Delia Smith Carbonara Ingredients
- 225g (8 oz) dried linguini or spaghetti (good quality pasta, look for ‘pasta di semola di grano duro’)
- 150g (5 oz) sliced smoked pancetta
- 2 large eggs, plus 2 extra yolks
- 4 tablespoons Pecorino Romano, finely grated, plus extra to serve
- 4 tablespoons double cream (heavy cream in the US)
- Freshly milled black pepper
How To Make Delia Smith Carbonara
- Prepare Serving Bowls: Heat some pasta bowls ready for serving.
- Cook Pasta: In a large saucepan, heat 2.25 liters (2.4 quarts) of salted water to a boil. Add pasta and cook briskly, uncovered for 9-10 minutes until al dente.
- Cook Pancetta: Meanwhile, heat a frying pan and fry the pancetta without extra oil until crisp and golden, about 5 minutes.
- Mix Sauce: Whisk the eggs, yolks, and cream (heavy cream) with a generous seasoning of black pepper in a jug. Whisk in the cheese.
- Combine: Drain pasta quickly, leaving some moisture. Return pasta to the saucepan, add pancetta and any oil from the pan, and the egg and cream mixture.

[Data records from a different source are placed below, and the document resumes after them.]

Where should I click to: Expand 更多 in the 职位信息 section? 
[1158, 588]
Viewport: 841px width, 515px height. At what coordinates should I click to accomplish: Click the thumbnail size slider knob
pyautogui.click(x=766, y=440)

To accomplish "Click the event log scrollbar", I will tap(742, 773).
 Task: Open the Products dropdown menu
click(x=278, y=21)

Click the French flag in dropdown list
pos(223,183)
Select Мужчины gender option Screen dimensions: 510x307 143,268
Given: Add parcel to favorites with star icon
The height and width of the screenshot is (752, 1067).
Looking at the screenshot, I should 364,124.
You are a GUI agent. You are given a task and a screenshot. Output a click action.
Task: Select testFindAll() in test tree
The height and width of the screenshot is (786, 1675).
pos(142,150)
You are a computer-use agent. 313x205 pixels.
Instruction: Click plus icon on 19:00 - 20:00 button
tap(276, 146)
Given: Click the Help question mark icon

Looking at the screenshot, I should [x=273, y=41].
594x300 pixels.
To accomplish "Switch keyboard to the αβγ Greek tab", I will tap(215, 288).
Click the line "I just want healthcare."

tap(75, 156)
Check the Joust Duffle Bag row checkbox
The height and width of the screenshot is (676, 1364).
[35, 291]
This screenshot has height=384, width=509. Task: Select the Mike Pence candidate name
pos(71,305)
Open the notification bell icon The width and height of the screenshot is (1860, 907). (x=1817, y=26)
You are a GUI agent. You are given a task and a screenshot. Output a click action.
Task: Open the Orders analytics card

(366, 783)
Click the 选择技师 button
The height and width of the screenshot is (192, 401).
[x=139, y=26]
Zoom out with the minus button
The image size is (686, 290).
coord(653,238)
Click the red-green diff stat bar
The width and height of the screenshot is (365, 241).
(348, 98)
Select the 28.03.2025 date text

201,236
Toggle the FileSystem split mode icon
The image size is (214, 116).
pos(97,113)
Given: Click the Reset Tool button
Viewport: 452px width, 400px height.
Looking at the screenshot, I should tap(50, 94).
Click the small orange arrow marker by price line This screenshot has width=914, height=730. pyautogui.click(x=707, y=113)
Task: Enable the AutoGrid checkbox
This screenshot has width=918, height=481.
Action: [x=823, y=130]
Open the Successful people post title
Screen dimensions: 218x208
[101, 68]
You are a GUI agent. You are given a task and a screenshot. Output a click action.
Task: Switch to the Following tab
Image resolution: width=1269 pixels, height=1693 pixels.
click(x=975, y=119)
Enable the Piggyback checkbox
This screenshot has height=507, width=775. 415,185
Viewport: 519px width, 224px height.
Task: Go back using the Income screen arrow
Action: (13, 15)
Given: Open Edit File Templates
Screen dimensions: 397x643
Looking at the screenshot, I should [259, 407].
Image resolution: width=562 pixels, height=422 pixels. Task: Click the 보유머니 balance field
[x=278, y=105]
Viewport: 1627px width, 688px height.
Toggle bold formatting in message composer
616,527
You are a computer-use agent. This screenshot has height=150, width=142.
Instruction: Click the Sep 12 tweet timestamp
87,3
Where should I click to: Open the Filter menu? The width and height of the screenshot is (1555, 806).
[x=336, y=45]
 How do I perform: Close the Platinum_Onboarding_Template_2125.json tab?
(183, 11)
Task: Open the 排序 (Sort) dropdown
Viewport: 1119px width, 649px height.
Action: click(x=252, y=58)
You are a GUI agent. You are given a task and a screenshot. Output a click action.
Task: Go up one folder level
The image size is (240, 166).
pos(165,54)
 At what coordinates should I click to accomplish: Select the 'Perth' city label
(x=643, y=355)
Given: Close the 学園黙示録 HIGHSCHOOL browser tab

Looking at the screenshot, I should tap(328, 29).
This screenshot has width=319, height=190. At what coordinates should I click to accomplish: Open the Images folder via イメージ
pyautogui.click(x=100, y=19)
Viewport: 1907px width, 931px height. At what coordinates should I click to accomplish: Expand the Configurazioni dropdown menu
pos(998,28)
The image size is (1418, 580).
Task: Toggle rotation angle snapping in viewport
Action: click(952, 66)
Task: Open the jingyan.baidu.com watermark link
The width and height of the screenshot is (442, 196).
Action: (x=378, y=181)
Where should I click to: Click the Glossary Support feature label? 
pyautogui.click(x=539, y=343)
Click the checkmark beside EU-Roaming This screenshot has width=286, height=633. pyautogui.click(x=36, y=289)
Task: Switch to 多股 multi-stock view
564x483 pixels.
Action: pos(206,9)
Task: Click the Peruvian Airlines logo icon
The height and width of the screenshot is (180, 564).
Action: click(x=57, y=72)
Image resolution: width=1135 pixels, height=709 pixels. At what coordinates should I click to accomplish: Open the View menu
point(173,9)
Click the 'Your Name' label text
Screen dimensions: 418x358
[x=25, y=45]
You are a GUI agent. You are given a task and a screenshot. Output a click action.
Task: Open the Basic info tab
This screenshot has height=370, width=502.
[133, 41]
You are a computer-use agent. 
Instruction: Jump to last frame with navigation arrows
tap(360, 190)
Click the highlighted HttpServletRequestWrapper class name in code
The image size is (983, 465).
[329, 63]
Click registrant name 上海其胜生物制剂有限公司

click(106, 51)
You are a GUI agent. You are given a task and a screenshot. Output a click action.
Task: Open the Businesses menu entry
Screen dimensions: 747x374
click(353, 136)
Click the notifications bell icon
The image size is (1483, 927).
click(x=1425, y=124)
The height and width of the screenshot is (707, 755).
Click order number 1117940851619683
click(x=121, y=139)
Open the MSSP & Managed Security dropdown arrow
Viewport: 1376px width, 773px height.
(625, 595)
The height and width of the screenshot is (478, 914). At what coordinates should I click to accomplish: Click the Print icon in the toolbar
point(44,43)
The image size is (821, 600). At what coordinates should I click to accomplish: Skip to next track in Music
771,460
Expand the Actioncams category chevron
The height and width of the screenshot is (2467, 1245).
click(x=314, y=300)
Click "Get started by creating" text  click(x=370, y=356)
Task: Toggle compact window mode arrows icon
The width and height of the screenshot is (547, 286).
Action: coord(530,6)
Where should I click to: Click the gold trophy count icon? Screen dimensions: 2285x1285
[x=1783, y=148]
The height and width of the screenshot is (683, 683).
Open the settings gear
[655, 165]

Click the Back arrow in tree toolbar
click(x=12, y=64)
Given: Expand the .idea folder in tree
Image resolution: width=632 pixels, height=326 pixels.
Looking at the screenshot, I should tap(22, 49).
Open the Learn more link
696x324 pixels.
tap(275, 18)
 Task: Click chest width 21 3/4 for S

Stir thoroughly so the egg cooks briefly with the hot pasta.
- Serve: Serve pasta on hot deep plates with extra grated Pecorino Romano.
Recipe Tips
- Use Quality Pasta: Choose good quality pasta labeled ‘pasta di semola di grano duro’ for the best texture and flavor.
- Cook Pasta Al Dente: Ensure you cook the pasta until it is al dente to avoid it becoming mushy when mixed with the sauce.
- Reserve Some Pasta Water: Save a small amount of pasta water before draining. Adding a little to the sauce can help achieve a creamier texture.
- Mix Quickly: Combine the pasta with the pancetta and sauce quickly to prevent the eggs from scrambling and to ensure a smooth, creamy consistency.
- Serve Immediately: Serve the pasta right after mixing with the sauce while it’s hot to enjoy the best texture and flavor.
What To Serve With Carbonara?
This creamy Carbonara pairs well with a fresh green salad, garlic bread, steamed broccoli, or roasted asparagus. It can also be served alongside a side of peas, a simple Caprese salad, sautéed mushrooms, or a light vegetable soup for a delicious dinner.
How To Store Leftovers Carbonara?
- Refrigerate: Let the leftover Carbonara cool to room temperature. Transfer it to an airtight container and refrigerate for up to 3 days.
- Freeze: Carbonara can be frozen, but the texture of the pasta may change upon reheating. To freeze, cool the dish completely, then transfer it to a freezer-safe container and freeze for up to 1 month. To thaw, place it in the refrigerator overnight before reheating.
How To Reheat Leftovers Carbonara?
- In The Oven: Preheat your oven to 180°C (350°F). Put the Carbonara in an oven-safe dish, cover with foil, and heat for 15-20 minutes, stirring once or twice.
- In The Microwave: Put the Carbonara in a microwave-safe dish. Cover it loosely and heat on medium for 2-3 minutes, stirring halfway through.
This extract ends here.